▶ _THE TASK_
Output all records precisely as written.

** RECORDS FOR THIS EXERCISE follows **

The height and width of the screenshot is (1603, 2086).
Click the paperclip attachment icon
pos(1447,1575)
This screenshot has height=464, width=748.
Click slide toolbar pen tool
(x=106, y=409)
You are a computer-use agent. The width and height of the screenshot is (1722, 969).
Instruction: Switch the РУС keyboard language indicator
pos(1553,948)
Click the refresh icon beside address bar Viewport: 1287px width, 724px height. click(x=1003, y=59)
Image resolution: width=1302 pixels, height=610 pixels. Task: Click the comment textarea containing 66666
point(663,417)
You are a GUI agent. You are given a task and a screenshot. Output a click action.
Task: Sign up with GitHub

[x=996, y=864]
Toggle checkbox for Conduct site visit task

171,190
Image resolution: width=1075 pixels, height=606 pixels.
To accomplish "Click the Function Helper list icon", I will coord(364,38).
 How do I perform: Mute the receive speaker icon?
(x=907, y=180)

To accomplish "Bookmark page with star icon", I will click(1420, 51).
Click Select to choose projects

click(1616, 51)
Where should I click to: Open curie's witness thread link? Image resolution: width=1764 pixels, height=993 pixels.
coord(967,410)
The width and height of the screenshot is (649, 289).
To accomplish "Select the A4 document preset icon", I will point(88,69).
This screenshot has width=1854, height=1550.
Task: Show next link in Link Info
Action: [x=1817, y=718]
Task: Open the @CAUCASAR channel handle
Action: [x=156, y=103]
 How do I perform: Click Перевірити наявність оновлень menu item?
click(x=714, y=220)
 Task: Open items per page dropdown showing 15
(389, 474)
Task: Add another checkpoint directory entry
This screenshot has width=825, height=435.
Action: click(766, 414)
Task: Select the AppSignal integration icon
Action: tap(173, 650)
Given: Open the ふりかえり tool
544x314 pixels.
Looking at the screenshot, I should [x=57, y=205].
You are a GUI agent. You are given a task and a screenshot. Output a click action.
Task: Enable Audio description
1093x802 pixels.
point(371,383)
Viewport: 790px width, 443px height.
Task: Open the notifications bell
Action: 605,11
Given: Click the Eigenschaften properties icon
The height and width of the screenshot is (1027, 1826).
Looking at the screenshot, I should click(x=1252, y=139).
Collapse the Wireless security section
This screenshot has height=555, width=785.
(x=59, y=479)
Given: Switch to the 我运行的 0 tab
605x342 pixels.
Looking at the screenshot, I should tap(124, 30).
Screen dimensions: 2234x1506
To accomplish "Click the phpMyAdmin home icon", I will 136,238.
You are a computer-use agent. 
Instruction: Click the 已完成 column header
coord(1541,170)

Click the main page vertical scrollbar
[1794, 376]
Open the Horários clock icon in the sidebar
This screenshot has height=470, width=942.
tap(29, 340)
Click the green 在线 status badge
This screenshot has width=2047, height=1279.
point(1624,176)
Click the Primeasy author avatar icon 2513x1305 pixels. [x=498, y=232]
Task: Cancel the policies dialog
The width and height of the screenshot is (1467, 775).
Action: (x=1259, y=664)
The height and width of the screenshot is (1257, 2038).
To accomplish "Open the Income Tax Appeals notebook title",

** End of RECORDS FOR THIS EXERCISE **

▶ _EXPECTED ANSWER_
The height and width of the screenshot is (1603, 2086).
Click the paperclip attachment icon
pos(1447,1575)
This screenshot has height=464, width=748.
Click slide toolbar pen tool
(x=106, y=409)
You are a computer-use agent. The width and height of the screenshot is (1722, 969).
Instruction: Switch the РУС keyboard language indicator
pos(1553,948)
Click the refresh icon beside address bar Viewport: 1287px width, 724px height. click(x=1003, y=59)
Image resolution: width=1302 pixels, height=610 pixels. Task: Click the comment textarea containing 66666
point(663,417)
You are a GUI agent. You are given a task and a screenshot. Output a click action.
Task: Sign up with GitHub

[x=996, y=864]
Toggle checkbox for Conduct site visit task

171,190
Image resolution: width=1075 pixels, height=606 pixels.
To accomplish "Click the Function Helper list icon", I will coord(364,38).
 How do I perform: Mute the receive speaker icon?
(x=907, y=180)

To accomplish "Bookmark page with star icon", I will click(1420, 51).
Click Select to choose projects

click(1616, 51)
Where should I click to: Open curie's witness thread link? Image resolution: width=1764 pixels, height=993 pixels.
coord(967,410)
The width and height of the screenshot is (649, 289).
To accomplish "Select the A4 document preset icon", I will point(88,69).
This screenshot has width=1854, height=1550.
Task: Show next link in Link Info
Action: [x=1817, y=718]
Task: Open the @CAUCASAR channel handle
Action: [x=156, y=103]
 How do I perform: Click Перевірити наявність оновлень menu item?
click(x=714, y=220)
 Task: Open items per page dropdown showing 15
(389, 474)
Task: Add another checkpoint directory entry
This screenshot has width=825, height=435.
Action: click(766, 414)
Task: Select the AppSignal integration icon
Action: tap(173, 650)
Given: Open the ふりかえり tool
544x314 pixels.
Looking at the screenshot, I should [x=57, y=205].
You are a GUI agent. You are given a task and a screenshot. Output a click action.
Task: Enable Audio description
1093x802 pixels.
point(371,383)
Viewport: 790px width, 443px height.
Task: Open the notifications bell
Action: 605,11
Given: Click the Eigenschaften properties icon
The height and width of the screenshot is (1027, 1826).
Looking at the screenshot, I should click(x=1252, y=139).
Collapse the Wireless security section
This screenshot has height=555, width=785.
(x=59, y=479)
Given: Switch to the 我运行的 0 tab
605x342 pixels.
Looking at the screenshot, I should tap(124, 30).
Screen dimensions: 2234x1506
To accomplish "Click the phpMyAdmin home icon", I will 136,238.
You are a computer-use agent. 
Instruction: Click the 已完成 column header
coord(1541,170)

Click the main page vertical scrollbar
[1794, 376]
Open the Horários clock icon in the sidebar
This screenshot has height=470, width=942.
tap(29, 340)
Click the green 在线 status badge
This screenshot has width=2047, height=1279.
point(1624,176)
Click the Primeasy author avatar icon 2513x1305 pixels. [x=498, y=232]
Task: Cancel the policies dialog
The width and height of the screenshot is (1467, 775).
Action: (x=1259, y=664)
The height and width of the screenshot is (1257, 2038).
To accomplish "Open the Income Tax Appeals notebook title",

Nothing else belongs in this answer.